Dataset excerpts

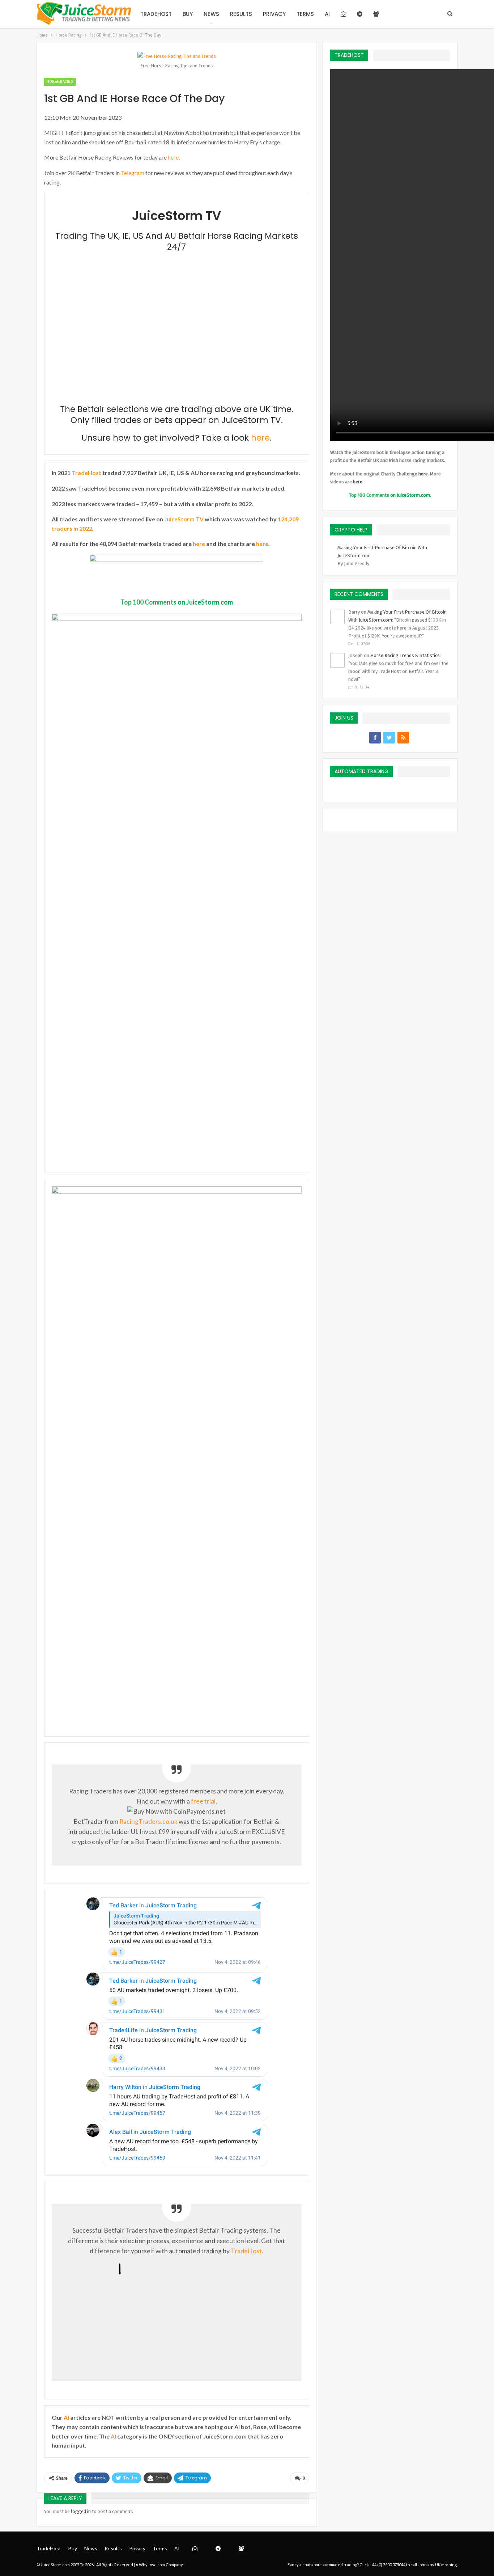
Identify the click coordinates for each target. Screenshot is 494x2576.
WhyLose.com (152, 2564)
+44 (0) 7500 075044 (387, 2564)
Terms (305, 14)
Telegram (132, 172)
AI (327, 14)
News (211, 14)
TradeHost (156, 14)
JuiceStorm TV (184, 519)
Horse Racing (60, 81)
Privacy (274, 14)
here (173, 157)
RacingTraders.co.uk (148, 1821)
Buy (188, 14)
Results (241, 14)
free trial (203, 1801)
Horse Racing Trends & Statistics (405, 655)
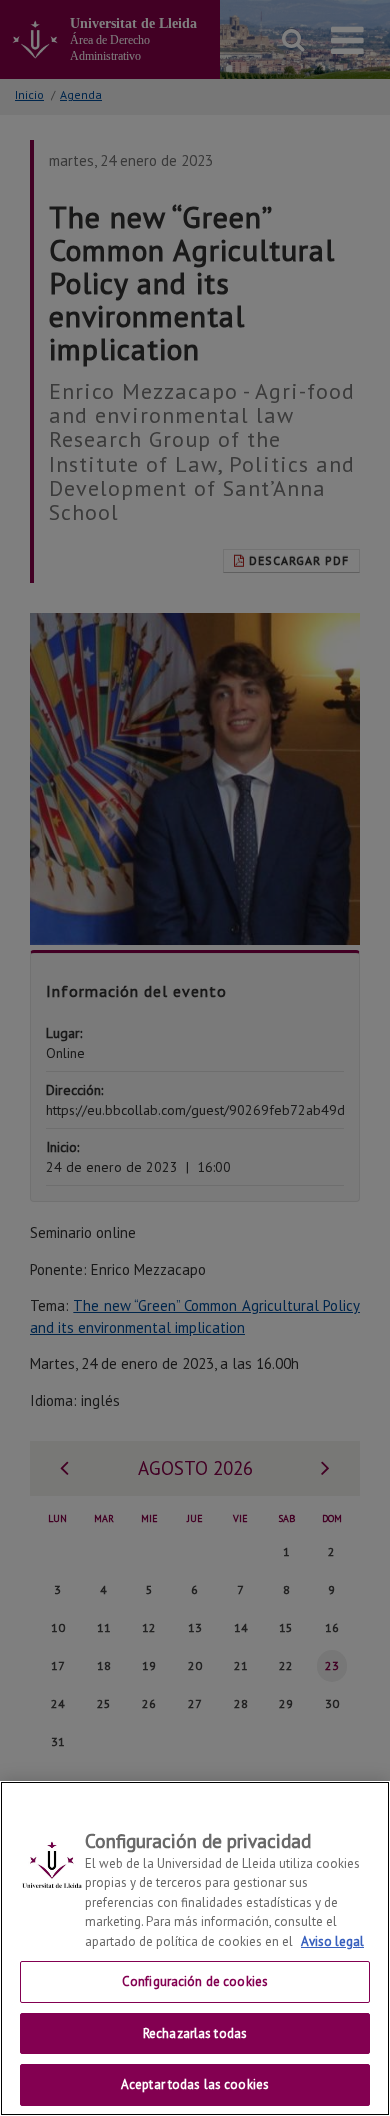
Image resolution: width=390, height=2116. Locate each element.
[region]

▶ [What you will do]: Copy out all lines from the records where the word "each" appears.

▶ [Result]:
Identify the click coordinates for each target. Screenshot is 494x2576.
Image resolution: width=390, height=2116. Locate each element.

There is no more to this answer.